→ **Problem to solve**: Copy the part of the listing that opens with the line containing "coordinates (100, 98)." and closes with the line containing "(588, 286).", reproducing each line exactly.
--- Source data ---
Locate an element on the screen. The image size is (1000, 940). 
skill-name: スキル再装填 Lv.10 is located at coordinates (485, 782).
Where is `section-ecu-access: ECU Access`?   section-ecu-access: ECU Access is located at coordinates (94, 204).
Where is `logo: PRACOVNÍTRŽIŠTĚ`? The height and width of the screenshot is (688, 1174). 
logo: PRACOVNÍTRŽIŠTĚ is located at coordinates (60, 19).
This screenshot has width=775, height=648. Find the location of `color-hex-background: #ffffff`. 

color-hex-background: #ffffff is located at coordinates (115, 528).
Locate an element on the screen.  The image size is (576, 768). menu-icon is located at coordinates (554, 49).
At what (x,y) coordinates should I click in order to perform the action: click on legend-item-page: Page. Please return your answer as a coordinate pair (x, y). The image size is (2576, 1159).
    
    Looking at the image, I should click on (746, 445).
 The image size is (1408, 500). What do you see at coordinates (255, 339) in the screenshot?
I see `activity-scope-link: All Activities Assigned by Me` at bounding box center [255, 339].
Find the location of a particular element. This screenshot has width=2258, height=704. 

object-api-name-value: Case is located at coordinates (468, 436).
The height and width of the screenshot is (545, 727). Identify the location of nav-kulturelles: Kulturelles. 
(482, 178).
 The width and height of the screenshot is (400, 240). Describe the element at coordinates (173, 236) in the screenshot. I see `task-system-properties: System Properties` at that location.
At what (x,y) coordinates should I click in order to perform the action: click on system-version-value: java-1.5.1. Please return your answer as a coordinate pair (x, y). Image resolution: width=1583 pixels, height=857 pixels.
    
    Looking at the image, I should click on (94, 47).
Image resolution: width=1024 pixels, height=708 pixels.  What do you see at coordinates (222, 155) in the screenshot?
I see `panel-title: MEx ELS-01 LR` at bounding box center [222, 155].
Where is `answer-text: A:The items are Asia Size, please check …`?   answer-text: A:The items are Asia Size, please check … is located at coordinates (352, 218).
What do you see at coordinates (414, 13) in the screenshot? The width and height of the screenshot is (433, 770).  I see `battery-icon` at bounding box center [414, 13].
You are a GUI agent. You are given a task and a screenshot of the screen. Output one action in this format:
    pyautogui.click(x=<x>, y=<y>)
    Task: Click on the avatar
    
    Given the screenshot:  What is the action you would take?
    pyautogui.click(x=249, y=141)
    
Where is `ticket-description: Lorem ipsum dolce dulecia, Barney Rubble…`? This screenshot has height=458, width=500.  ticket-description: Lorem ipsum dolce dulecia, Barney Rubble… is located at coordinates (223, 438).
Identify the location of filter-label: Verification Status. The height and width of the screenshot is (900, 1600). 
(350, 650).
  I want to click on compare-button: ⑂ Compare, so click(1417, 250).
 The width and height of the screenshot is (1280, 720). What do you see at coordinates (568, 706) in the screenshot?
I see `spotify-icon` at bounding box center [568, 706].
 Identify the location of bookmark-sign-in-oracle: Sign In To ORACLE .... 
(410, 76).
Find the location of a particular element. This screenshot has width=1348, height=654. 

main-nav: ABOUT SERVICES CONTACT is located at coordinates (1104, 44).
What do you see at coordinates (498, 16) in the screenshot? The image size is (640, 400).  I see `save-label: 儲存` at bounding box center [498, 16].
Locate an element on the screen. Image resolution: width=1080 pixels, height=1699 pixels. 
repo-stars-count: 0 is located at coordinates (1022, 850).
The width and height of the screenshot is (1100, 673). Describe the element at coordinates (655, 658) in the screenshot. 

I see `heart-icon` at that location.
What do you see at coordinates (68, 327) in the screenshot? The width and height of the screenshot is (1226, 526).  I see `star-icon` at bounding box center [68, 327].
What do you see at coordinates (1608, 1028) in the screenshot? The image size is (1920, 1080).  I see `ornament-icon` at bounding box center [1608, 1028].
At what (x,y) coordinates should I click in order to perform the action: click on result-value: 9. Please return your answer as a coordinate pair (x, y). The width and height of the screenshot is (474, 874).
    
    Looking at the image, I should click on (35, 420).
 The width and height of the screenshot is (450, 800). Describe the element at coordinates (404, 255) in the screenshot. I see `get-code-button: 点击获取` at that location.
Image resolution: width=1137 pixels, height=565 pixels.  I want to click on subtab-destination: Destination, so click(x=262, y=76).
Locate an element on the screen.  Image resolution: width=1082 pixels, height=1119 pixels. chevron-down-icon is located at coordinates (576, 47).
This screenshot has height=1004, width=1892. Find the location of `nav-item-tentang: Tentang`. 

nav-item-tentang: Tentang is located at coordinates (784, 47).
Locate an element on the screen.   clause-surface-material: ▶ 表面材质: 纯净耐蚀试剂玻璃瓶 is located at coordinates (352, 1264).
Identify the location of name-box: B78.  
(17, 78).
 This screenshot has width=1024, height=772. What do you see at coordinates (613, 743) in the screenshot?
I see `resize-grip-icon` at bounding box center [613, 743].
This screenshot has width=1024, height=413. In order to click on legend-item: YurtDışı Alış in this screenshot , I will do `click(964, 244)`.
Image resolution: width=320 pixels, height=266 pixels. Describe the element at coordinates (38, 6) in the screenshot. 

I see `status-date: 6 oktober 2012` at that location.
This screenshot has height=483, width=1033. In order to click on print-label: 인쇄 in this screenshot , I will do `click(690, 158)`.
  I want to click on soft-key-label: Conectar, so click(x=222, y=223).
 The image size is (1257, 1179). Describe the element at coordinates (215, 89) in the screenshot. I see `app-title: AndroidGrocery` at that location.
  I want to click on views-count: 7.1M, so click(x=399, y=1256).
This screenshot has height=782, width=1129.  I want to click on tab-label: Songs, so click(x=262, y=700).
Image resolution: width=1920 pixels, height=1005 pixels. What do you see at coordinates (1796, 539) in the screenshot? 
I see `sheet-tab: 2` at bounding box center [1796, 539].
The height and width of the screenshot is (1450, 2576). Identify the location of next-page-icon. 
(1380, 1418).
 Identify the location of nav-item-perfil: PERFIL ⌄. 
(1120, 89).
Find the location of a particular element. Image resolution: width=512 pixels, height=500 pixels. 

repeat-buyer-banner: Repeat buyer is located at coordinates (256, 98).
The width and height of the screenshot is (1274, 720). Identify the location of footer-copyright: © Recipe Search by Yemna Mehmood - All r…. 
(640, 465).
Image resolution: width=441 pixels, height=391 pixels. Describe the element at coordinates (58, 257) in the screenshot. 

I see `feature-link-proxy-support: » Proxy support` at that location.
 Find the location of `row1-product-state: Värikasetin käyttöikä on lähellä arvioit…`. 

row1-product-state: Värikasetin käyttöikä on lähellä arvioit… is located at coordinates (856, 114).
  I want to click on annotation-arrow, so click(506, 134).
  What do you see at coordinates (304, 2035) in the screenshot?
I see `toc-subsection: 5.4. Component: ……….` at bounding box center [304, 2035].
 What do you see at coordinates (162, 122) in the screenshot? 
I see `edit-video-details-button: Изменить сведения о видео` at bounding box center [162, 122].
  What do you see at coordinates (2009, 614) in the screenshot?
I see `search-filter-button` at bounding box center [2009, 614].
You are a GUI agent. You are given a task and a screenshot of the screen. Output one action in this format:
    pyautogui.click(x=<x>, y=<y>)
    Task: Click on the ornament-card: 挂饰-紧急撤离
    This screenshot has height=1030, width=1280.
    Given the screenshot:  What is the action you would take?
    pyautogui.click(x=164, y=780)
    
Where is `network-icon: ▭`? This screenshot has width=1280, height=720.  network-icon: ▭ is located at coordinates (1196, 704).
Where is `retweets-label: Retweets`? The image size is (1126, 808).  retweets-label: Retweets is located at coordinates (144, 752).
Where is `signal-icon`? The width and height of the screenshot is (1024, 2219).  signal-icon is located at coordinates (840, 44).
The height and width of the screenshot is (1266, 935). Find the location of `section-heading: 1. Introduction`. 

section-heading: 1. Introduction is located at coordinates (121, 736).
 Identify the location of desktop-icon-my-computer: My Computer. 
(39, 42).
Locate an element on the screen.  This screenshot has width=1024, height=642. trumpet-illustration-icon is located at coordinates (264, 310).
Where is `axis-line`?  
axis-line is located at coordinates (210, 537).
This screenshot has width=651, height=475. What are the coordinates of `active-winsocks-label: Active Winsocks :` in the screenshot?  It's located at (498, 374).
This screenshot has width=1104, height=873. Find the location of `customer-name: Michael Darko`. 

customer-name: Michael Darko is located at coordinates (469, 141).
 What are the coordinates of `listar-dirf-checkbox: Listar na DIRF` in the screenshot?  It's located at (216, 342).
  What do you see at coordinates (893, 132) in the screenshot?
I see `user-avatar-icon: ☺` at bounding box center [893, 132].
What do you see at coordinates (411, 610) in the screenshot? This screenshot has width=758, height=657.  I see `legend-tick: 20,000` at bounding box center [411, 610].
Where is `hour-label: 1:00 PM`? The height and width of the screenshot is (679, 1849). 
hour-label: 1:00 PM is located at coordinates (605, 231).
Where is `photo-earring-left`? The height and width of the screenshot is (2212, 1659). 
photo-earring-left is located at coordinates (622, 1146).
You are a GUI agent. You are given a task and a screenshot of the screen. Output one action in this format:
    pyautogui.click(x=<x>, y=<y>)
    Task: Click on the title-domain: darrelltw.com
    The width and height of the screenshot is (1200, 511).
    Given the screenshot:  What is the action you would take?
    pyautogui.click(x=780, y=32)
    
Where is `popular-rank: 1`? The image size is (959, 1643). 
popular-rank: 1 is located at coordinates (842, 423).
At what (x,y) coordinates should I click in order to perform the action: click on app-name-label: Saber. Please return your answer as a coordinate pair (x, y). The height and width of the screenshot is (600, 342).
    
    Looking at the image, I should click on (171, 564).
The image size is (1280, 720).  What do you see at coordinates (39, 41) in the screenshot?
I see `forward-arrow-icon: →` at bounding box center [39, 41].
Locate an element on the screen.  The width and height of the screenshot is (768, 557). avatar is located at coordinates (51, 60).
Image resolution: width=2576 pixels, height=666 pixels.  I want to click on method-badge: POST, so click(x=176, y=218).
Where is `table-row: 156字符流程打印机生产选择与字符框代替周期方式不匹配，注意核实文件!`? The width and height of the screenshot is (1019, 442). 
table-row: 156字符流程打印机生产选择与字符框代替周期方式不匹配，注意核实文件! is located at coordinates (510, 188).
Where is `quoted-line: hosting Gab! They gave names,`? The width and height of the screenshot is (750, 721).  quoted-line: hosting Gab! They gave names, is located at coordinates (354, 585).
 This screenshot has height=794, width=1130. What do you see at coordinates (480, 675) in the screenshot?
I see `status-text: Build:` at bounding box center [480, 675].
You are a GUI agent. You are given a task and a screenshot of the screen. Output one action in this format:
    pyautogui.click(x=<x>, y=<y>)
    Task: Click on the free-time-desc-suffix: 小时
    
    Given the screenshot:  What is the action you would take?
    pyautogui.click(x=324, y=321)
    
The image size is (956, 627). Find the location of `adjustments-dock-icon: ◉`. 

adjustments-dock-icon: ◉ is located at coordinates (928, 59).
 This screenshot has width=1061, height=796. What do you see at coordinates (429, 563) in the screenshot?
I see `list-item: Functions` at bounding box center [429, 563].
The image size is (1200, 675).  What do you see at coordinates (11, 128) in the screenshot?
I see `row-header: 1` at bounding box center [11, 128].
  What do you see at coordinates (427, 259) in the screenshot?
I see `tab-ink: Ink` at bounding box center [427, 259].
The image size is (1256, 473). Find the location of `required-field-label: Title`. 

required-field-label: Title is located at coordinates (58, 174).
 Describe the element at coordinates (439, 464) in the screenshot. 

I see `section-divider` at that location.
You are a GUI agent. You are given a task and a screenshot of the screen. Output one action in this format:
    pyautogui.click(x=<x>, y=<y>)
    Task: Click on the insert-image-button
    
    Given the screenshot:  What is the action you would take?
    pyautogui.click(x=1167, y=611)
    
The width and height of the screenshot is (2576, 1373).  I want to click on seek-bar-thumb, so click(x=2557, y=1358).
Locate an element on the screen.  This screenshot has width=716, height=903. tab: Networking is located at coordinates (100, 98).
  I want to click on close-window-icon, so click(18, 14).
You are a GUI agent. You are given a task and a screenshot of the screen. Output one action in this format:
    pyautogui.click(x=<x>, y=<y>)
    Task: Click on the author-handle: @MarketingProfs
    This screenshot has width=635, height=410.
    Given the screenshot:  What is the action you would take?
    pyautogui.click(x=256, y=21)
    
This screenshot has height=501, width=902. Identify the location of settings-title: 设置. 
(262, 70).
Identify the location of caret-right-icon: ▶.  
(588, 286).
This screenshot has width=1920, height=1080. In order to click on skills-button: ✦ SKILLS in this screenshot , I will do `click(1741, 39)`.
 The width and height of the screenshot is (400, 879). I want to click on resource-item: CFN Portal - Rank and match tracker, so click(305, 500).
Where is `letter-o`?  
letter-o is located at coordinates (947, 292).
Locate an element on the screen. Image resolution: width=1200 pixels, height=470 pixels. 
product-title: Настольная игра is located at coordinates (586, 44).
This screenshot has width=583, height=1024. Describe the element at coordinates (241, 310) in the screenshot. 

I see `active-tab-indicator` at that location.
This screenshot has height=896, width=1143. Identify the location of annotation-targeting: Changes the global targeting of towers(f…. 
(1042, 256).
---
→ **Written solution**:
Locate an element on the screen.  This screenshot has width=716, height=903. tab: Networking is located at coordinates (100, 98).
  I want to click on close-window-icon, so click(18, 14).
You are a GUI agent. You are given a task and a screenshot of the screen. Output one action in this format:
    pyautogui.click(x=<x>, y=<y>)
    Task: Click on the author-handle: @MarketingProfs
    This screenshot has width=635, height=410.
    Given the screenshot:  What is the action you would take?
    pyautogui.click(x=256, y=21)
    
This screenshot has height=501, width=902. Identify the location of settings-title: 设置. 
(262, 70).
Identify the location of caret-right-icon: ▶.  
(588, 286).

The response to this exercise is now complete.